**TASKS TO COMPLETE:**
- a) In the methane emissions excerpt, how many iterations did the Monte Carlo simulation run?
- b) Copy the passage of the methane emissions excerpt starting at "2.4 Quantification of" and ending at "in megawatts (MW).".
- c) Which input parameters does the methane emissions excerpt assign uncertainty ranges to, and what range does each get?

We quantified the uncertainty of methane emission rates using a Monte Carlo simulation with 10 000 iterations. Given that the target LNG power plant is situated in a complex environment that deviates from the ideal conditions of flat terrain and homogeneous wind fields, we assigned robust uncertainty ranges to key input parameters. Specifically, uncertainties were set at ± 10 % for the source-receptor distance; ± 20 % for wind speed to account for surface roughness and turbulence; and ± 30 % for the source height, reflecting the uncertainty in estimating vents from underground facilities.
2.4 Quantification of fugitive methane emissions from bottom-up approaches
The hourly fugitive methane emission rates of the target LNG gas-fired power plant were estimated by multiplying the activity data with the emission factor.
The activity data used in this study were the monthly LNG consumption of the power plant reported by the KOREA MIDLAND POWER Co., Ltd. (KOMIPO). For the emission factor, South Korea's country-specific factor for fugitive emissions from post-meter leakage at industrial plants and power stations (87.5 t CH4 PJ−6) was applied. The resulting monthly emissions were then distributed on an hourly basis using 5 min operational status data from the Korea Power Exchange as a proxy (KPX, 2025), which records the near real-time power generation estimates of the target plant in megawatts (MW).
2.5 Measurement strategy
Due to strict security protocols restricting access to most LNG power plants in South Korea, indirect measurement strategies are often required. The target facility in this study is an underground power plant. Accordingly, we conducted measurements primarily at the surface level (ground level) where access was permitted. Our strategy involved repeated mobile transects combined with targeted walking surveys to ensure the reliability of source identification. We defined a location as a potential emission source only when elevated methane concentrations were consistently detected at the same spot on at least two or more separate occasions.

**DATA SEGMENT:**
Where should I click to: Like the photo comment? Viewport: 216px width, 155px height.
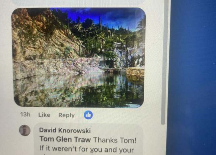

**OUTPUTS BY TASK:**
- a) 10 000 iterations

- b)
2.4 Quantification of fugitive methane emissions from bottom-up approaches
The hourly fugitive methane emission rates of the target LNG gas-fired power plant were estimated by multiplying the activity data with the emission factor.
The activity data used in this study were the monthly LNG consumption of the power plant reported by the KOREA MIDLAND POWER Co., Ltd. (KOMIPO). For the emission factor, South Korea's country-specific factor for fugitive emissions from post-meter leakage at industrial plants and power stations (87.5 t CH4 PJ−6) was applied. The resulting monthly emissions were then distributed on an hourly basis using 5 min operational status data from the Korea Power Exchange as a proxy (KPX, 2025), which records the near real-time power generation estimates of the target plant in megawatts (MW).

- c)
- Source-receptor distance: ± 10 %
- Wind speed: ± 20 %
- Source height: ± 30 %